Nous commençons à mieux saisir le sort donné à notre « plan Marshall pour les langues de Bretagne », ce programme politique et culturel ambitieux porté par la liste « Bretagne ma vie » et figurant au cœur des politiques linguistiques selon l’accord électoral Chesnais-Girard/Cueff.
Il n’y avait pas grand espoir de le voir mis en œuvre tant il opère une rupture totale avec les politiques actuellement menées.
Côté positif, une augmentation du budget consacré aux langues, mais avec 16% seulement en plus, contre le triplement de ce budget que nous proposions. Avec ce plan, au moins aurons-nous réussi à mettre la question des langues de Bretagne au cœur des dernières élections régionales.
Mais pouvons-nous être fiers que tout le travail accompli se résume à une augmentation aussi faible de l’ordre de 1 million d’euro lorsque l’on sait que l’on part de tellement bas (7 millions d’euros), et que les Gallois y consacrent 160 millions de livres ?
C’est déjà ça, nous dira-t-on. Mais l’essence même du plan Marshall était d’opérer une véritable rupture avec les politiques actuelles, concernant nos langues et l’autonomie de la Bretagne.

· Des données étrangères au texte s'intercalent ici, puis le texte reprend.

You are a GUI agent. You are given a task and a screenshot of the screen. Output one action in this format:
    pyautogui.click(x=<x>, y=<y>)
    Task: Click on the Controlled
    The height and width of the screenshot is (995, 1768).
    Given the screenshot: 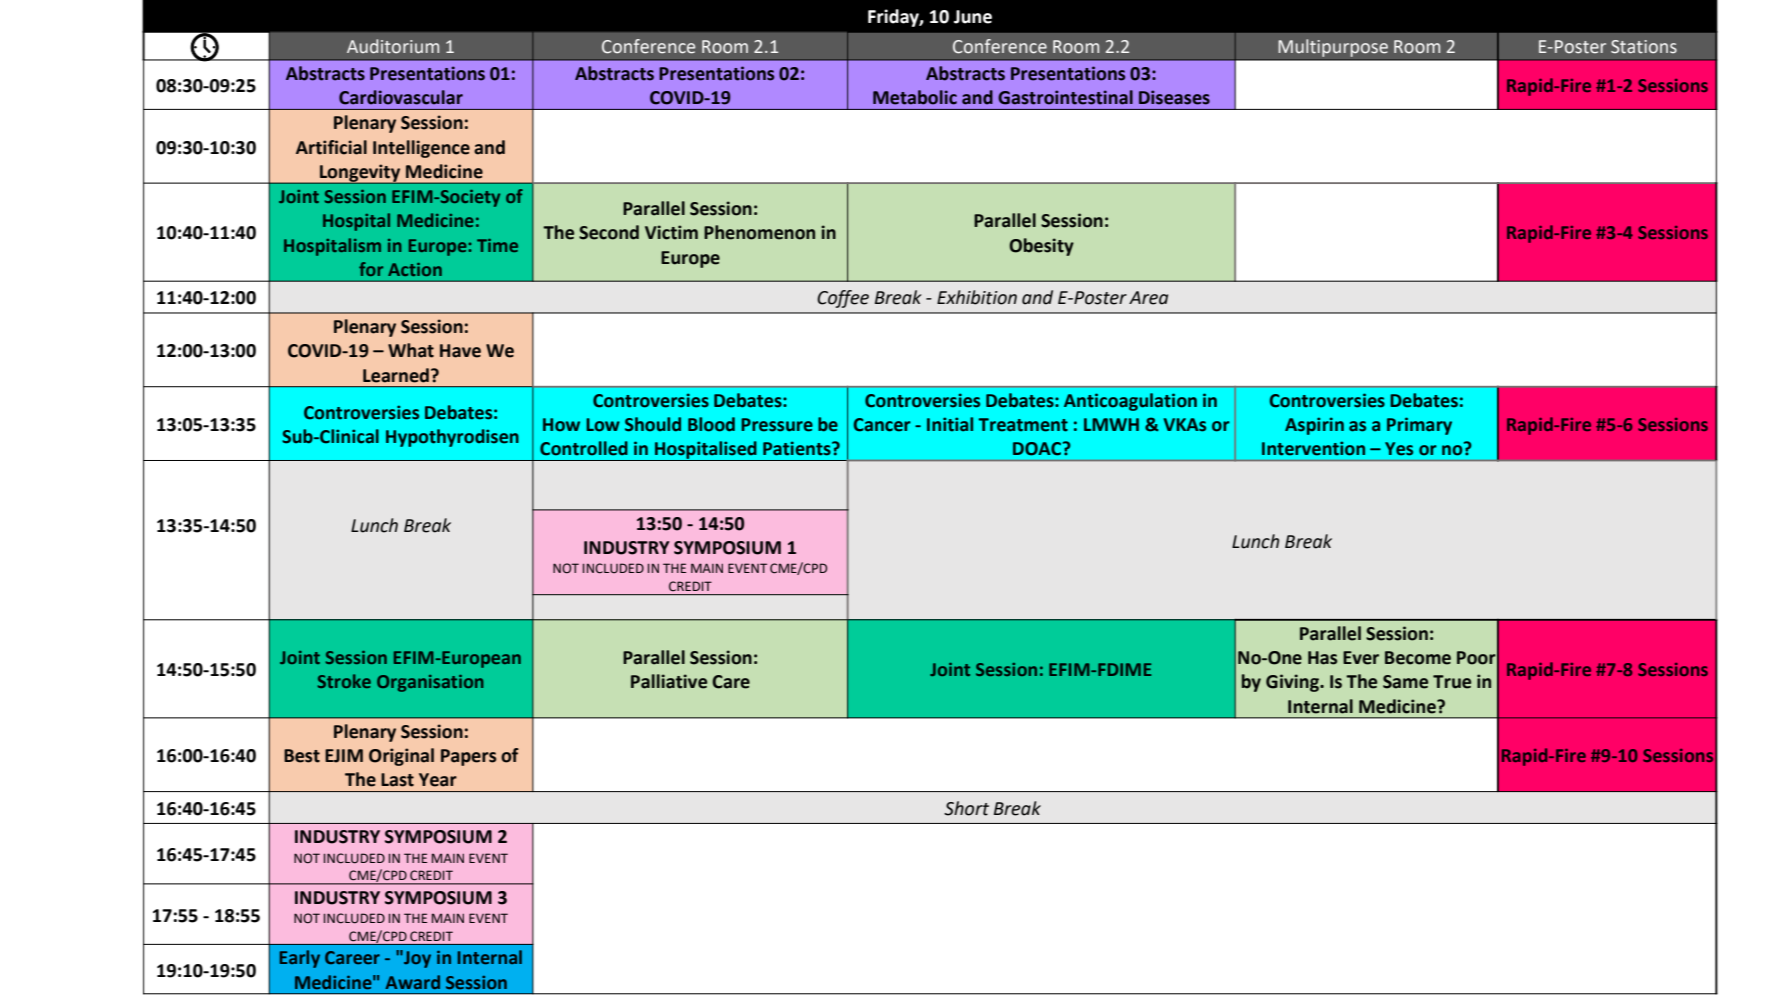 What is the action you would take?
    pyautogui.click(x=584, y=448)
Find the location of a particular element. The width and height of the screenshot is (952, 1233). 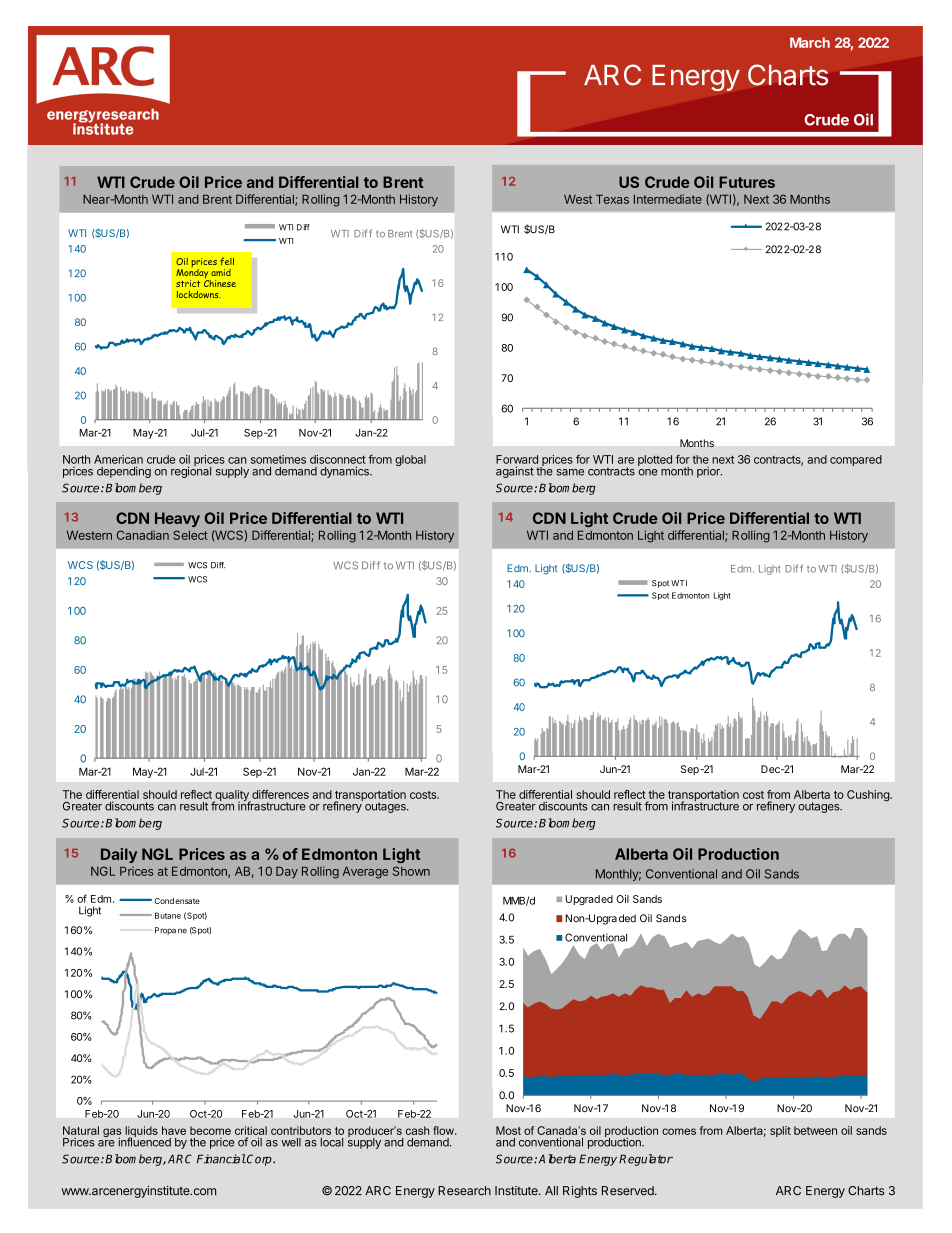

Texas is located at coordinates (612, 199).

Je trouve donc choquant d’entendre les élus de la liste « Bretagne ma vie » évoquer leur plan Marshall comme s’il était mis en œuvre sans sourciller par Loig Chesnais-Girard, alors que la politique que poursuit ce dernier en constitue la négation même. Que ceux qui en douteraient consultent seulement le plan Marshall ! Je ne regrette pas d’avoir quitté le navire dans l’entre deux tours comme une grande partie des co-listiers mis devant le fait accompli.
Il s’agit là d’une forme de duplicité permanente, de malhonnêteté intellectuelle et même politique , car je persiste à croire en l’honnêteté en politique. Cette duplicité éloigne chaque jour davantage nos concitoyens de la politique et de la démocratie.
Au moins, Loig Chesnais-Girard, dans son discours d’ouverture de la présente session budgétaire a eu la décence de ne pas en parler, du plan Marshall
Nous avons déjà dit ce que nous pensions de la Convention spécifique sur les langues dans une tribune récente du Télégramme, co-signée avec Yannig Baron.
La région Bretagne va poursuivre une politique linguistique en échec depuis plusieurs années. Dans six ans, et malgré l’affichage d’un objectif de 30 000 élèves, nous n’aurons pas vraiment progressé puisque l’Etat n’a pris aucun engagement précis et chiffré quant à la formation des enseignants qui sont déjà en poste, à l’image de ce qui se fait en Corse. La situation pourrait même empirer. Prenons rendez-vous dans cinq ans !
Lorsqu’une politique publique est en échec, il faut trouver le courage de l’affronter, de l’évaluer par un tiers extérieur et d’expérimenter autre chose, comme ici le plurilinguisme. Loig Chesnais-Girard n’a pas ce courage-là.
Le plus important sans doute : la volonté d’émancipation bretonne. Loig Chesnais-Girard évoque à demi-mot dans son discours d’ouverture la nécessité d’une réforme constitutionnelle.
Mais que fait-il pour que les choses changent ? Rien ! il ne s’agit pas d’attendre que l’Etat accepte de partager sa souveraineté, c’est à la Bretagne de tracer son chemin vers l’autonomisation progressive.
Dans le plan Marshall des langues figurait la méthode pour y parvenir : dessiner le statut particulier pour la Bretagne, le faire voter solennellement par la collectivité territoriale, le promouvoir auprès du peuple bien sûr dans le cadre d’un débat démocratique et ensuite le proposer à l’Etat dans un rapport de pression politique passant éventuellement par une consultation populaire.
Chesnais-Girard s’est réservé la compétence en matière institutionnelle, c’est à lui qu’il revient d’agir en remettant sur pied un groupe de travail capable de concevoir ce nouveau statut ;
Mais je doute fort qu’il le fasse, puisqu’avec lui, nous sommes sur le versant d’un « régionalisme » de pacotille, sans réelle volonté d’émancipation.
Le contexte politique le renforce, hélas. Les « régionalistes » qui ont rejoint sa majorité, Christian Troadec et Paul Molac, loin de pousser à l’émancipation sont devenus des forces légitimantes de l’inaction et de ce « régionalisme » de pacotille qui nous donne l’illusion d’exister mais qui assure notre disparition progressive en tant que peuple.
Pour ma part, je me refuse à me contenter des « nous n’avons pas assez d’argent, nous savez, les départements font peu, le rectorat ne veut pas… » auxquels même une grande partie du mouvement culturel semble se résigner désormais. Il existe toujours une place pour la volonté politique, lorsque l’on veut encore exister.